LAIR-1/LAIR-2(CD305/CD306)推定配体分布的研究

目的：研究LAIR-1（CD305）及LAIR-2（CD306）推定配体在多种细胞系上的分布，为鉴定LAIR-1／LAIR-2推定配体提供了实验依据。方法：建立稳定表达LAIR-1-Fc和LAIR-2-Fc融合蛋白的细胞系。以纯化的融合蛋白进行活细胞免疫荧光染色，用流式细胞仪检测LAIR-1及LAIR-2推定配体在多种细胞系膜表面的表达，并比较LAIR-1和LAIR-2推定配体的分布及可能结合的位点。结果：LAIR-1推定配体及LAIR-2推定配体均在人羊膜来源的上皮细胞系WISH上高表达，在人黑色素瘤细胞系C32、人胚肾上皮细胞系293T及人脐静脉内皮细胞系ECV304上有一定程度的表达。LAIR-1-Fc和LAIR-2-Fc融合蛋白与推定配体的结合，可分别被可同时识别LAIR-2和LAIR-1的单克隆抗体（mAb）FMU-LAIR-2．2和FMU-LAIR-2．1阻断。结论：LAIR-1推定配体及LAIR-2推定配体的分布基本一致，主要表达于WISH、C32、293T和ECV304细胞系。LAIR-1和LAIR-2可能拥有共同的配体。

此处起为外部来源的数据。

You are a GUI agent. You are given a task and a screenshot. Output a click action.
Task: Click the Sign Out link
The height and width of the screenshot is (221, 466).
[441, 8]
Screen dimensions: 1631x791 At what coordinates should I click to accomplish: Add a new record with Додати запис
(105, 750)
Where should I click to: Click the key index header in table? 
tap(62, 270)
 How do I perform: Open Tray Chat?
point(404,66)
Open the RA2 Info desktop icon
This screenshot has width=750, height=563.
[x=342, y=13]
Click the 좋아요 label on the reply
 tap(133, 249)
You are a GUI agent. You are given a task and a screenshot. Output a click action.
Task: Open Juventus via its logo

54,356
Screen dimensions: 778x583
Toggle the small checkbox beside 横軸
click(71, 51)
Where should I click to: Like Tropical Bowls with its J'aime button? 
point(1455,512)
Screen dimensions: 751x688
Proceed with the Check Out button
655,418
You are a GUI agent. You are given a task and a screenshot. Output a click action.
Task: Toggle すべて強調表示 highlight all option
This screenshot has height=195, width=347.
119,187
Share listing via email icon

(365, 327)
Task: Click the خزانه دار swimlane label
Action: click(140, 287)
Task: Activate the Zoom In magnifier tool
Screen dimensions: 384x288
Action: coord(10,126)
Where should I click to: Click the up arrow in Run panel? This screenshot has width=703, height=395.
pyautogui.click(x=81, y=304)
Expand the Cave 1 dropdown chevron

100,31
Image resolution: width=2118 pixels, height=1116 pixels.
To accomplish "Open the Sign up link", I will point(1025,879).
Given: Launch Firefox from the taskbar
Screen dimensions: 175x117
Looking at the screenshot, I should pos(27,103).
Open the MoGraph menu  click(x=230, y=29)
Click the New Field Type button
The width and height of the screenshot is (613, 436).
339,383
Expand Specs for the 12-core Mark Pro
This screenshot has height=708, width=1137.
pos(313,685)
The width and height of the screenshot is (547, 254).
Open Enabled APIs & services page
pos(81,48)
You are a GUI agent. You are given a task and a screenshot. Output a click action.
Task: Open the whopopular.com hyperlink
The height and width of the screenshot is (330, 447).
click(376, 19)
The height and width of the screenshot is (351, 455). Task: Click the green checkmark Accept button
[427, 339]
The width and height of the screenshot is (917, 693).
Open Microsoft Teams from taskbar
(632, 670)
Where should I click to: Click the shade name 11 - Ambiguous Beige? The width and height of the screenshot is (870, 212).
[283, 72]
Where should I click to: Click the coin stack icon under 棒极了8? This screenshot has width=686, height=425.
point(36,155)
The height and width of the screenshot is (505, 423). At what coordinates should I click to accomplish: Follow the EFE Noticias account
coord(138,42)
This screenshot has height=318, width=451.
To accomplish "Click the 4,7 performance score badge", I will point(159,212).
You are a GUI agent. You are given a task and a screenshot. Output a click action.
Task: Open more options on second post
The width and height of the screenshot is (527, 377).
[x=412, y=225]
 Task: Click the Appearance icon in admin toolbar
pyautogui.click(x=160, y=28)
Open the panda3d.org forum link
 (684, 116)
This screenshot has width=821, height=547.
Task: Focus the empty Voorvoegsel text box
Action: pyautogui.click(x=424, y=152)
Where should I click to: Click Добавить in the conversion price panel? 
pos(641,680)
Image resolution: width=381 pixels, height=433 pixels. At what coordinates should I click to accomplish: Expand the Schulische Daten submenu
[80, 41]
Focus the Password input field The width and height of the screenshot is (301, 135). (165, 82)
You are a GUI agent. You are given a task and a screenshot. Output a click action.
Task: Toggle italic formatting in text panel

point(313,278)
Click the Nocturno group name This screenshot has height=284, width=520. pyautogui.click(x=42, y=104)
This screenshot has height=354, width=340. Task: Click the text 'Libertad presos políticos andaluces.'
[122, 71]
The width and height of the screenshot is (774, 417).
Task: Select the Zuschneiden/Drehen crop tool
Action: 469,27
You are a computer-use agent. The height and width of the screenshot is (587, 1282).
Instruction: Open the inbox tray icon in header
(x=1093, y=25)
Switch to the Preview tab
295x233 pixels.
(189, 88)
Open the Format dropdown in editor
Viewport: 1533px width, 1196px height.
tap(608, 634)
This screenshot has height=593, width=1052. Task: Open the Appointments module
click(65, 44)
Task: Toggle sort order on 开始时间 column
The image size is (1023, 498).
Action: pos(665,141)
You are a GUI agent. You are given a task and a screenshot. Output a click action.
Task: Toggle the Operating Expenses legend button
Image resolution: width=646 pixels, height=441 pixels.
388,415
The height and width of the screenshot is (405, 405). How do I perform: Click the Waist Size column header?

Identification of cell lines expressing the putative ligand(s) for LAIR-1(CD305) and LAIR-2(CD306)

AIM: To identify cell lines expressing the putative ligand(s) for LAIR-1 and LAIR-2. METHODS: CHO cell lines secreting LAIR-1-Fc or LAIR-2-Fc fusion protein were prepared and the supernatants from the CHO cell lines were collected and purified by protein A affinity chromatography column. Several cell lines were stained with the purified LAIR-1-Fc and LAIR-2-Fc fusion proteins and then analyzed by flow cytometry for detecting the expression of their putative ligand(s). To exclude non-specific binding between the cells and the fusion proteins, the cell lines expressing their putative ligand(s) were pre-incubated with the mAbs against LAIR-1 or LAIR-2, stained with the fusion proteins, and analyzed by flow cytometry. RESULTS: Both LAIR-1 and LAIR-2 fusion proteins bound strongly with human amnion-derived epithelial cell line WISH, and moderately with human melanoma cell line C32, human embryo kidney epithelial cell line 293T, and human umbilical vein endothelial cell line ECV304. Furthermore, this binding could be blocked by the mAb FMU-LAIR-2.2 (recognizing both LAIR-1 and LAIR-2) or mAb FMU-LAIR-2.1(recognizing LAIR-2). CONCLUSION: The putative ligand(s) for LAIR-1 and LAIR-2 were expressed on WISH, C32, 293T and ECV304 cell lines. LAIR-1and LAIR-2 may share the same ligand(s). These findings lay the foundation for the molecular cloning of the putative ligand(s) for LAIR-1and LAIR-2.